[Listing of pointing entries for documents and screenshots]
□ □ □ □

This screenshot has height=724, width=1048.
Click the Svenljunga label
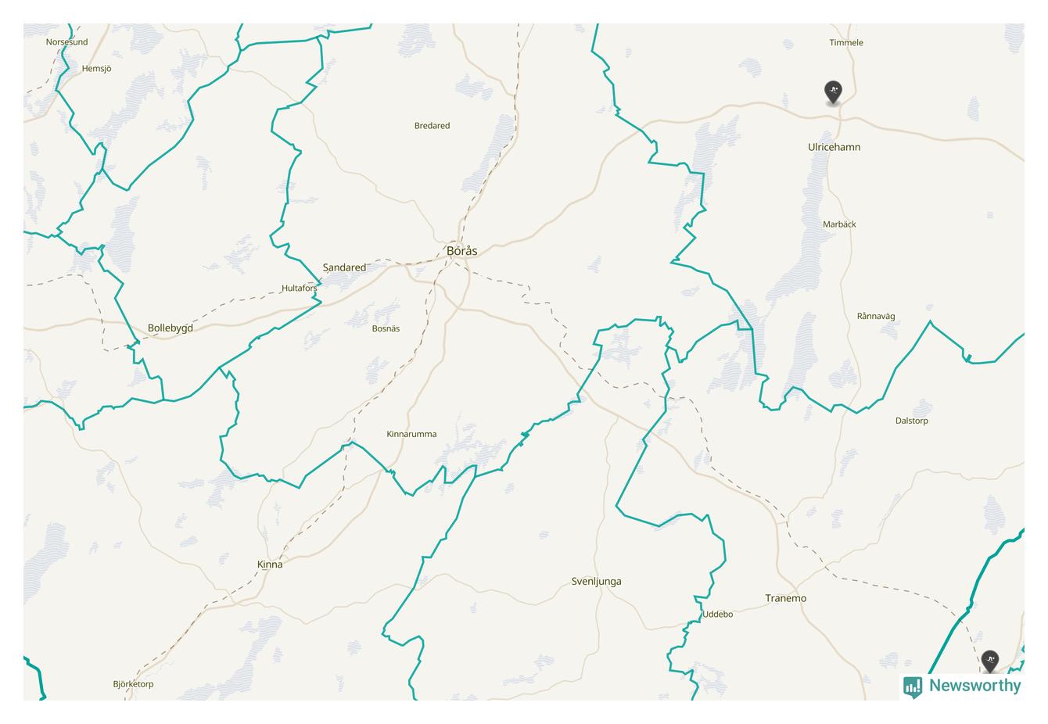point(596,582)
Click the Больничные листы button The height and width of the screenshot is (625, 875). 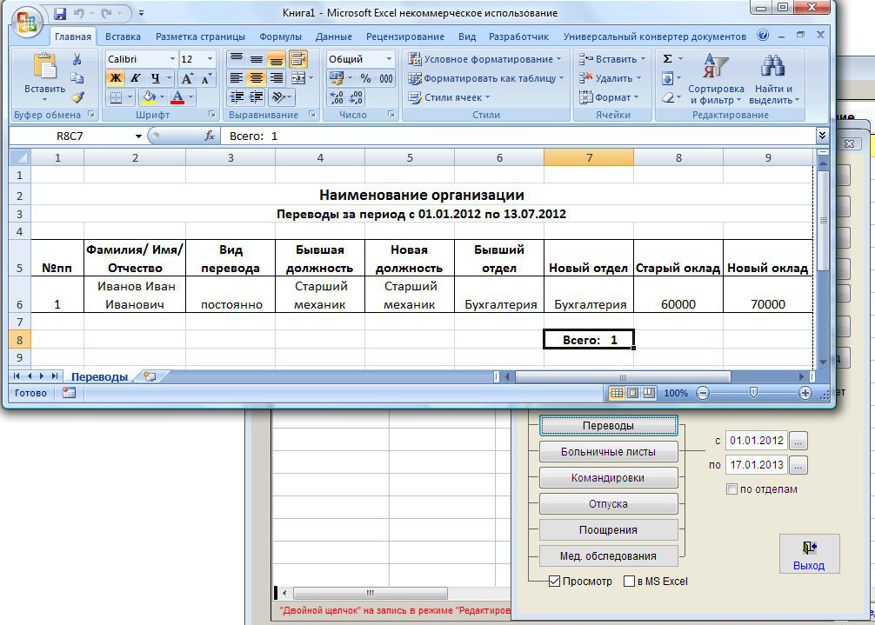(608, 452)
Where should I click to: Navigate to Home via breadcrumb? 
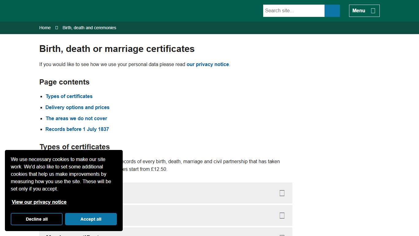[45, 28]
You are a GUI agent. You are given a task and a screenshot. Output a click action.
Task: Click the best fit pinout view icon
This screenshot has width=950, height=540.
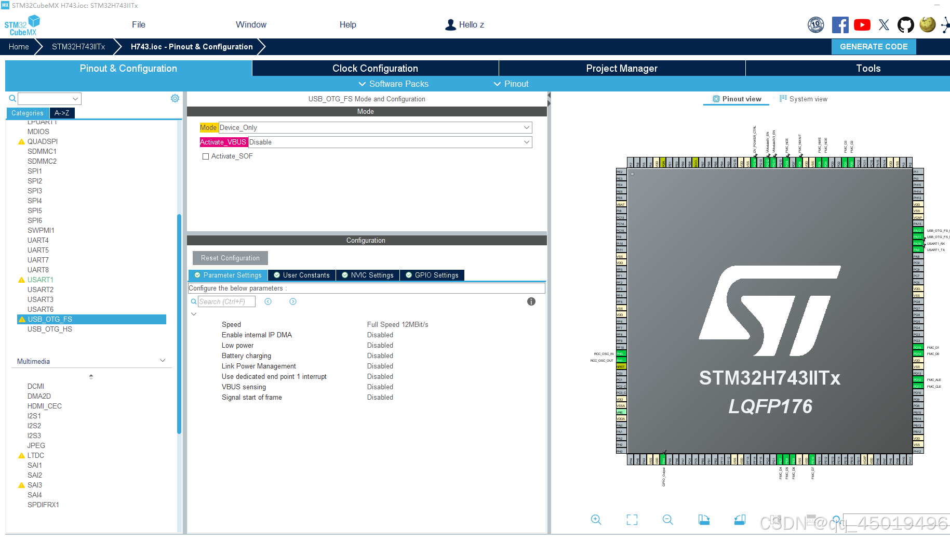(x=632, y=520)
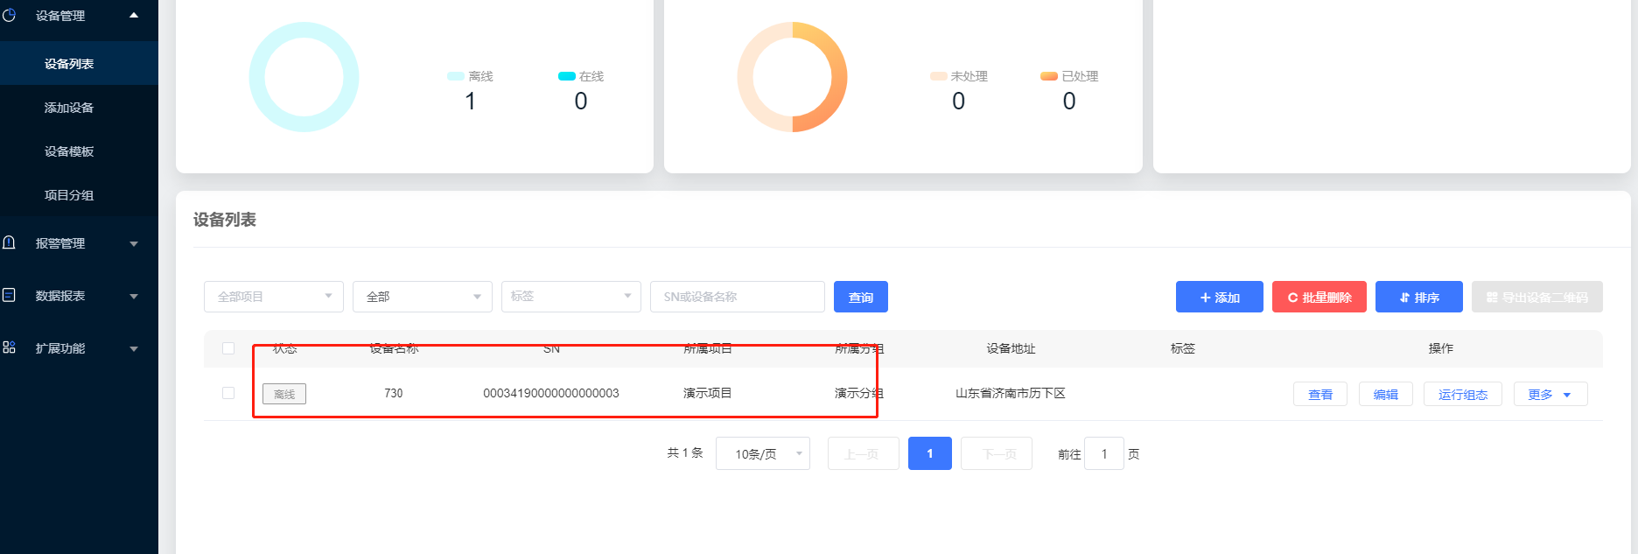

□ □ □ □

Copy the stretch of the listing from the line containing "Where should I" through the end of the listing, leaving the pictures out of your answer.

▶ RESPONSE TO THE EXERCISE:
Where should I click to: Navigate to Home via breadcrumb? 
[45, 28]
You are a GUI agent. You are given a task and a screenshot. Output a click action.
Task: Click the best fit pinout view icon
This screenshot has width=950, height=540.
(x=632, y=520)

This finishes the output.